Animais “Úteis” X Humanos “Inúteis”

Resumo: Nesta oportunidade estou voltando a um tema antigo, do qual falei pela primeira vez faz mais de 30 anos, mas que infelizmente ainda é muito mal entendido por grande parte das pessoas, trata-se da “utilidade dos animais” aos interesses humanos e a consequente apropriação antrópica indevida dos animais. O assunto é muito interessante e o texto chama a atenção de que em tempos de postura ecologicamente correta, de necessidade da Educação Ambiental, de apelo sobre a Biodiversidade e sobre tudo de priorização da Sustentabilidade, não é mais possível pensar dessa maneira. Nossas crianças precisam de outro critério para perceber a importância dos animais primeiramente para o planeta.

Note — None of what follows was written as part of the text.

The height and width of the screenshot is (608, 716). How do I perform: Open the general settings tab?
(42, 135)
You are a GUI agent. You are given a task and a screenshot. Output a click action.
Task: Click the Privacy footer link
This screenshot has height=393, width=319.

Animais “Úteis” X Humanos “Inúteis”

Nesta semana, mais uma vez eu tive a infeliz oportunidade de presenciar, num trabalho que pretensamente deveria ser de Educação Ambiental, uma professora falando com um grupo de alunos de Ensino Fundamental, sobre um assunto que eu pensava que já estivesse sendo tratado de maneira diferente nas escolas. Na situação em questão, a professora falava aos alunos sobre os “animais úteis” ao homem, o que é um fato lamentável e que, pelo visto, ainda há muita gente pensando e o que é pior, ensinando assim às crianças.

Historicamente, desde o momento em que cada ser humano nasce ele é levado a entender que há alguns “animais úteis” e outros que não são úteis. Mais tarde, quando a criança entra na escola, lamentavelmente esse ensinamento errado é reforçado pelos professores nas séries iniciais de sua formação. Ora, se alguns animais são úteis, isso implica em que outros animais sejam necessariamente considerados inúteis. Essa é uma conclusão lógica e simples. Alguns ainda vão mais longe nessa conclusão e pensam assim: “já que esses animais são inúteis, então vamos acabar logo com eles”. Pois é, ao longo do tempo, muitas das diferentes civilizações humanas fizeram efetivamente isso, ou seja, trabalharam para destruir e matar todos os animais que eram considerados inúteis e tentaram aumentar a capacidade reprodutiva e ampliar as populações daqueles que eram entendidos como úteis.

Partindo do pressuposto acima, o que pode ser considerado é que grande parte dos homens tem procurado se aproximar cada vez mais dos “animais úteis” e se afastar o mais possível dos “animais inúteis”. Por exemplo: historicamente supervalorizamos as galinhas que nos interessam (são úteis), pois nos fornecem principalmente carne e ovos, além de outras coisas de menor destaque diretamente e subvalorizamos os gambás que não nos interessam, porque não nos fornecem aparentemente absolutamente nada, tanto direta quanto indiretamente.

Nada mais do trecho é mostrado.